Instructions for the task
Only the lines below between the ones containing "The width and height of the screenshot is (515, 677)." and "Task: Open the #GENDER hashtag", inclusive, are to be reproduced, each exactly as it stands.

─── Data extract ───

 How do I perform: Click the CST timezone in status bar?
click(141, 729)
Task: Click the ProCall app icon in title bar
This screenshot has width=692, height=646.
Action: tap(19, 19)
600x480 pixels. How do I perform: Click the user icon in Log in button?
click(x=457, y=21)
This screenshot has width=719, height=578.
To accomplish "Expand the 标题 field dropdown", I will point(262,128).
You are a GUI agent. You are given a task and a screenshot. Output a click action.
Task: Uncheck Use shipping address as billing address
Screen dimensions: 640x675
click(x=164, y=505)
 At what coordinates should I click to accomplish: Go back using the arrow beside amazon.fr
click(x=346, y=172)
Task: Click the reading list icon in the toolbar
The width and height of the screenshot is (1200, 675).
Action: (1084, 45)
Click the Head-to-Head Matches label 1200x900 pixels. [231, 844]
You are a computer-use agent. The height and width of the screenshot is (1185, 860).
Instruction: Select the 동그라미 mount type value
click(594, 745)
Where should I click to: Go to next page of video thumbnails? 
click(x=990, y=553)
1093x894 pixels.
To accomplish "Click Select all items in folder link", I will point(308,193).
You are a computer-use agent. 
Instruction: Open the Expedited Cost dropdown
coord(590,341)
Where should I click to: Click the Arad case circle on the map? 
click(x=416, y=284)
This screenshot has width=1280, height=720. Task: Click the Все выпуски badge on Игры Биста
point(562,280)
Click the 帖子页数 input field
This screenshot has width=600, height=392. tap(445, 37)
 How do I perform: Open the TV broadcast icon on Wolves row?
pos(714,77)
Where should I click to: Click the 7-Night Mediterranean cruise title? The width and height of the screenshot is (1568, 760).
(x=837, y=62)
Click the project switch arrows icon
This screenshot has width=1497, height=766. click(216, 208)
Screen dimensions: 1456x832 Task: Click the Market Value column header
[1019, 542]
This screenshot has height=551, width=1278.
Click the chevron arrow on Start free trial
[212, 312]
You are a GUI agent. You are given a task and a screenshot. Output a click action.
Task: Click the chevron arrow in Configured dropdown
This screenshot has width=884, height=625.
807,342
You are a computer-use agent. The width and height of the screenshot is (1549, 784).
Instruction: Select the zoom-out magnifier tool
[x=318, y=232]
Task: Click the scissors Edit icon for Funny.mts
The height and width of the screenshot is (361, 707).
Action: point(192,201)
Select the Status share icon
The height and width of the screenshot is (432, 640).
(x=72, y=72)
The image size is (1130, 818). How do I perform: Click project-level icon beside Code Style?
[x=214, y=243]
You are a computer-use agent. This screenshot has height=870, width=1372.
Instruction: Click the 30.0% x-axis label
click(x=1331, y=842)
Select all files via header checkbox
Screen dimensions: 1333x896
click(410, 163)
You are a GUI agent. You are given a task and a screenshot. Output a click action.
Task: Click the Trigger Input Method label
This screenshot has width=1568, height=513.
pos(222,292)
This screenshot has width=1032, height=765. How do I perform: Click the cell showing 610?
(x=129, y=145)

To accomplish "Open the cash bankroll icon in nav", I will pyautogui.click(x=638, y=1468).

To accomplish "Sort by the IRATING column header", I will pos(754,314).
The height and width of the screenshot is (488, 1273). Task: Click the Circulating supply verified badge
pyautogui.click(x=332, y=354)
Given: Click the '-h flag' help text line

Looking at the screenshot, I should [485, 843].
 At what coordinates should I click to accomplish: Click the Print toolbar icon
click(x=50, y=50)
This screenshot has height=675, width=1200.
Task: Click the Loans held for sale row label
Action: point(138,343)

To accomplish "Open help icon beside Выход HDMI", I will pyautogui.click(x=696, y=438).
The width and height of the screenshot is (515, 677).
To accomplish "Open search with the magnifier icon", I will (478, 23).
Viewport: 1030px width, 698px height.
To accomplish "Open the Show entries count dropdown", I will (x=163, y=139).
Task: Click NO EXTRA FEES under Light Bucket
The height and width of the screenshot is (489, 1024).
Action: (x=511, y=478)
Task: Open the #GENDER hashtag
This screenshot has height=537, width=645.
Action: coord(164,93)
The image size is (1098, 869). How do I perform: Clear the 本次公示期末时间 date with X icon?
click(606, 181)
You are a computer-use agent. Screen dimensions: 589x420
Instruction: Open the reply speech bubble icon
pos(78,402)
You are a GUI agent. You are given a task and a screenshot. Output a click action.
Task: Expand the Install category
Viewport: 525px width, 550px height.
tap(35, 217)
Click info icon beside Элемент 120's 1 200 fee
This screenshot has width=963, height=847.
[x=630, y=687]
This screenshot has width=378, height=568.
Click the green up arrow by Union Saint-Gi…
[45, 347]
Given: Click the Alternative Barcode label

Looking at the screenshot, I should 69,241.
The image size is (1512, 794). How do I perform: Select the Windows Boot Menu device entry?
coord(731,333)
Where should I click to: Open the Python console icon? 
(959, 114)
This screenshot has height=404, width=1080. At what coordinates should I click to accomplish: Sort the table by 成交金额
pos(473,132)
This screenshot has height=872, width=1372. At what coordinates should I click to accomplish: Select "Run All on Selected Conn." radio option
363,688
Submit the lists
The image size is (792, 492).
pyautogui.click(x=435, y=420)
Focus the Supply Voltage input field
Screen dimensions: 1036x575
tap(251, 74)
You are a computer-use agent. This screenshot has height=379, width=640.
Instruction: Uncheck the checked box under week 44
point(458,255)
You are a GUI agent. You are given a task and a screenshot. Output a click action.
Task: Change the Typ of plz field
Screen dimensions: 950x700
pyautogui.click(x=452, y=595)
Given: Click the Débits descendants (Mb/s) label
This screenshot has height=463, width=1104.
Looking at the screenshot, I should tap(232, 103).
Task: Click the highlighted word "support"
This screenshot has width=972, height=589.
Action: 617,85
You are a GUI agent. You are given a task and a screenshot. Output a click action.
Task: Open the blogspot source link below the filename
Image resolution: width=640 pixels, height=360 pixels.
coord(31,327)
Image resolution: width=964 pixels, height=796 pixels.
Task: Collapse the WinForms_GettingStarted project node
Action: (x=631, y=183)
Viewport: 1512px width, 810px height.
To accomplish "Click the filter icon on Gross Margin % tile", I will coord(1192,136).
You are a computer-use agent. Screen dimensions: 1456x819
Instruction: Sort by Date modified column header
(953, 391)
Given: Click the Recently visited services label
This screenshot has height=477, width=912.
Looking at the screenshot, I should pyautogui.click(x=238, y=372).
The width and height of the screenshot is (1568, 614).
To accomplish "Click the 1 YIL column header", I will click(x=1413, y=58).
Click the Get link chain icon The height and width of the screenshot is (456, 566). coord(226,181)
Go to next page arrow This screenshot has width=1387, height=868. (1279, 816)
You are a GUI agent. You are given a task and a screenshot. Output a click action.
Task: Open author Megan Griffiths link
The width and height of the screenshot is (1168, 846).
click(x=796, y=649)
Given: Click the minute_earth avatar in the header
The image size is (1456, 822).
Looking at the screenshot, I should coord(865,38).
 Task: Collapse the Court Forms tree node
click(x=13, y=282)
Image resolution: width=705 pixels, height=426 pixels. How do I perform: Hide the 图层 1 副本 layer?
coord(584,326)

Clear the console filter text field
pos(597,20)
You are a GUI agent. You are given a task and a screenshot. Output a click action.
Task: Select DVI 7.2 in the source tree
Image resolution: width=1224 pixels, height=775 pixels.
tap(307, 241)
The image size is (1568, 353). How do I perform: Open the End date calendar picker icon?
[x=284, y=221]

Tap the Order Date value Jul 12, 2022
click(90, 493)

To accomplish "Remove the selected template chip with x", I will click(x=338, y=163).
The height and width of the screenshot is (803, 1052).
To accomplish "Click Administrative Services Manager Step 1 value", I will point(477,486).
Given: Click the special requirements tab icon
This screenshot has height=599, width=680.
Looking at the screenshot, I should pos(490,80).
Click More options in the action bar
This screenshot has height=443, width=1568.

───

Written response
The width and height of the screenshot is (515, 677).
To accomplish "Open search with the magnifier icon", I will (478, 23).
Viewport: 1030px width, 698px height.
To accomplish "Open the Show entries count dropdown", I will (x=163, y=139).
Task: Click NO EXTRA FEES under Light Bucket
The height and width of the screenshot is (489, 1024).
Action: (x=511, y=478)
Task: Open the #GENDER hashtag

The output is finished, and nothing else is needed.